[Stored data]
= = = = =
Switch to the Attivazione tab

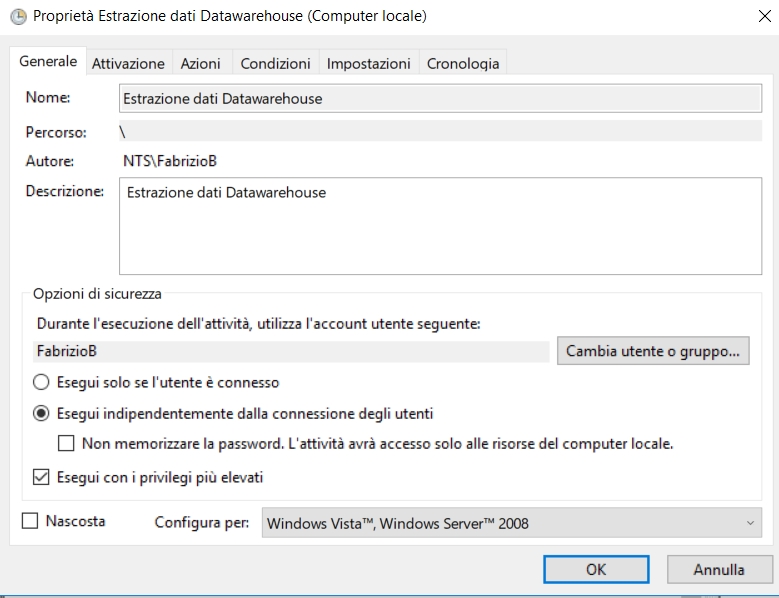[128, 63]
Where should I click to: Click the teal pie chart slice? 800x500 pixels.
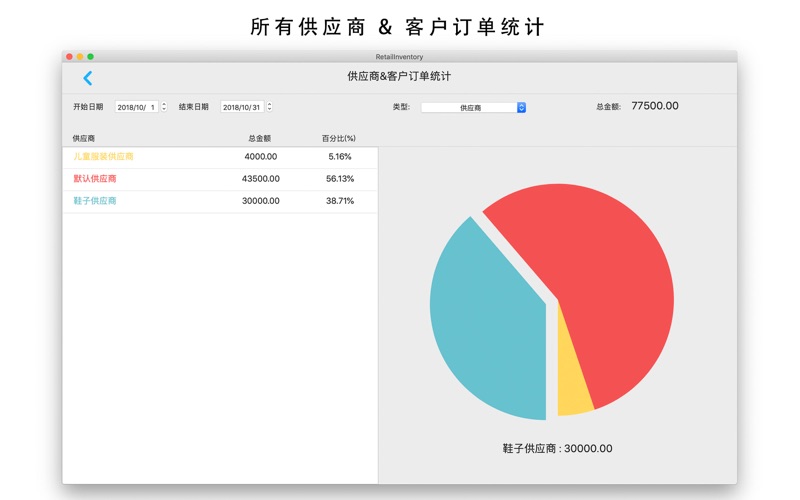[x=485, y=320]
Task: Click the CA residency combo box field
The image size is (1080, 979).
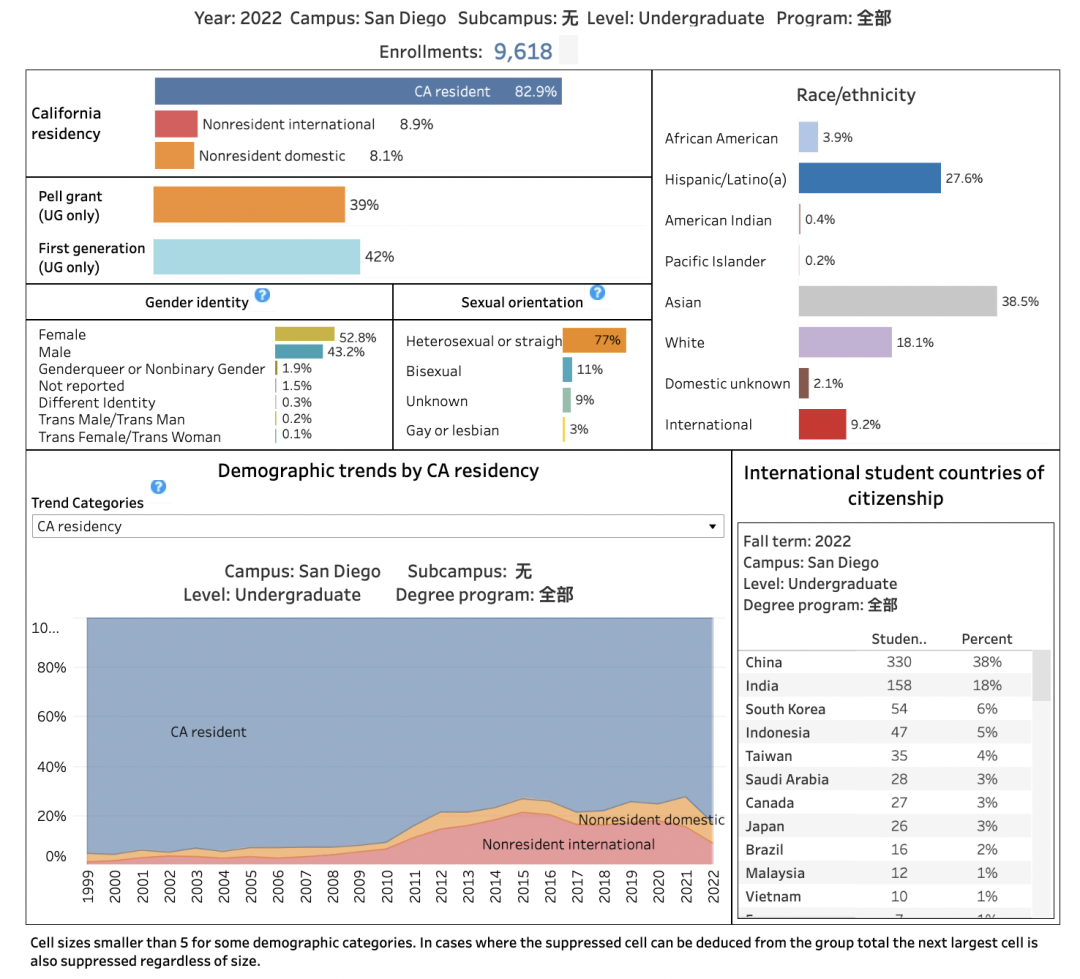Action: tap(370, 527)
= = = = =
Could you transcribe every entry exactly, leaving out the pictures?

> **Task solution**:
Switch to the Attivazione tab

[128, 63]
Where should I click to: Click the teal pie chart slice? 800x500 pixels.
[x=485, y=320]
Task: Click the CA residency combo box field
The image size is (1080, 979).
Action: tap(370, 527)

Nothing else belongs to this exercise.